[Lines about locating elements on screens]

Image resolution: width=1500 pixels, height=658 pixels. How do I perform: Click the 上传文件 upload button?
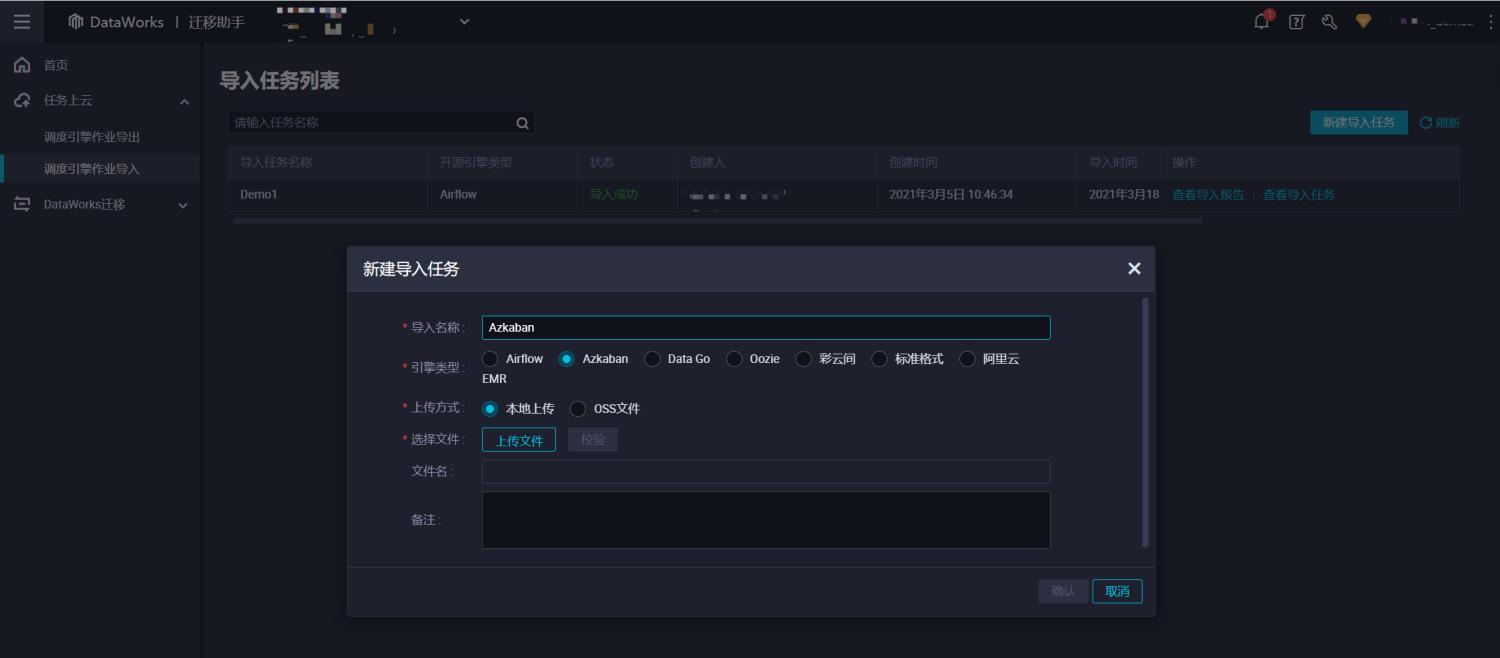click(x=518, y=439)
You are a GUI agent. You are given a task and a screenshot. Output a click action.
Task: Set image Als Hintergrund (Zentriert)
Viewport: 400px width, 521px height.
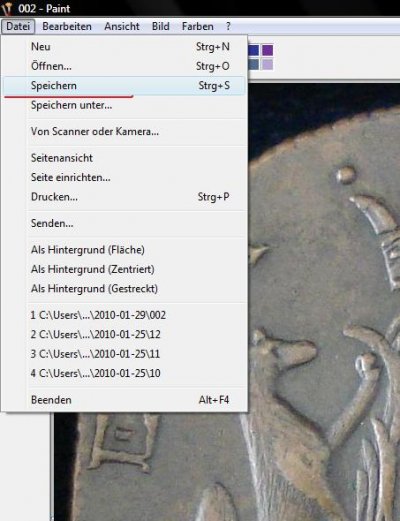pos(124,269)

» **Required work**: Pick out every line above that contains the string "width", and copy each one. Case counts when matching.

» **Written answer**:
Image resolution: width=1500 pixels, height=658 pixels. How do I perform: Click the 上传文件 upload button?
Viewport: 400px width, 521px height.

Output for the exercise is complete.